_Required work_
Rewrite all of the lines below with their requests, shifting every number in the click coordinates by -81, and leave out the pictures.

[Lines from a data collection]

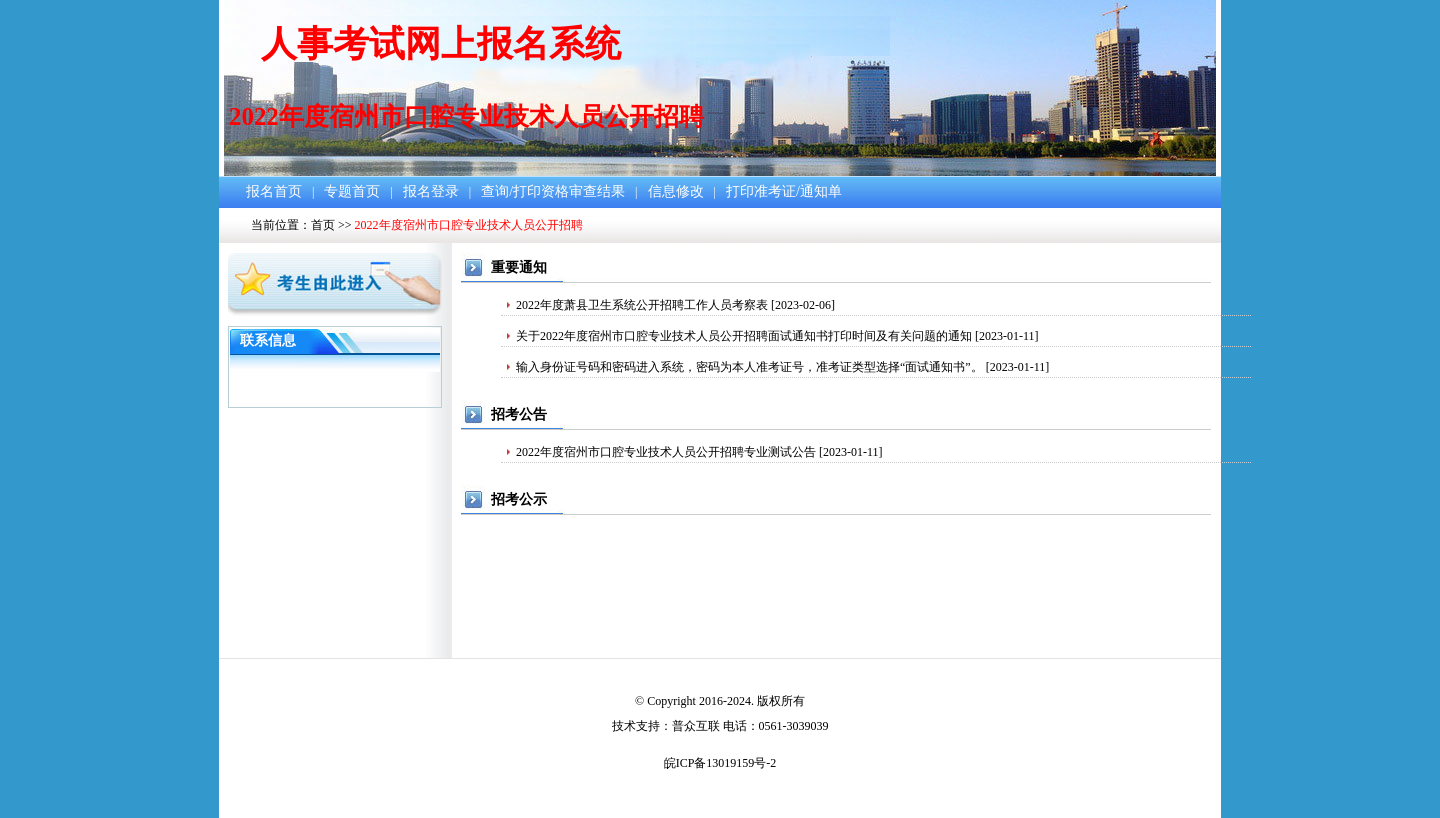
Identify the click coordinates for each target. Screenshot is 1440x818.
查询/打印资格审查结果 (553, 191)
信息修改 (676, 191)
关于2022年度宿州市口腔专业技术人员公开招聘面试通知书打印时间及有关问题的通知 (744, 336)
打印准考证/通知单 (784, 191)
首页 (323, 225)
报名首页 (274, 191)
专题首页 (352, 191)
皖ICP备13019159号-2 (720, 763)
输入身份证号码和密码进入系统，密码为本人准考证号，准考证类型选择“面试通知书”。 (749, 367)
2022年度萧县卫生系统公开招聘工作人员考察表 (642, 305)
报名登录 (431, 191)
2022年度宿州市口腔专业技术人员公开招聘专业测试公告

_Full solution_
Identify the click coordinates for each target. Screenshot is 1440x818.
查询/打印资格审查结果 (472, 110)
信息修改 (595, 110)
关于2022年度宿州市口腔专业技术人员公开招聘面试通知书打印时间及有关问题的通知 (663, 255)
打印准考证/通知单 (703, 110)
首页 (242, 144)
报名首页 (193, 110)
专题首页 (271, 110)
皖ICP备13019159号-2 (639, 682)
输入身份证号码和密码进入系统，密码为本人准考证号，准考证类型选择“面试通知书”。 (668, 286)
2022年度萧县卫生系统公开招聘工作人员考察表 (561, 224)
报名登录 (350, 110)
2022年度宿州市口腔专业技术人员公开招聘专业测试公告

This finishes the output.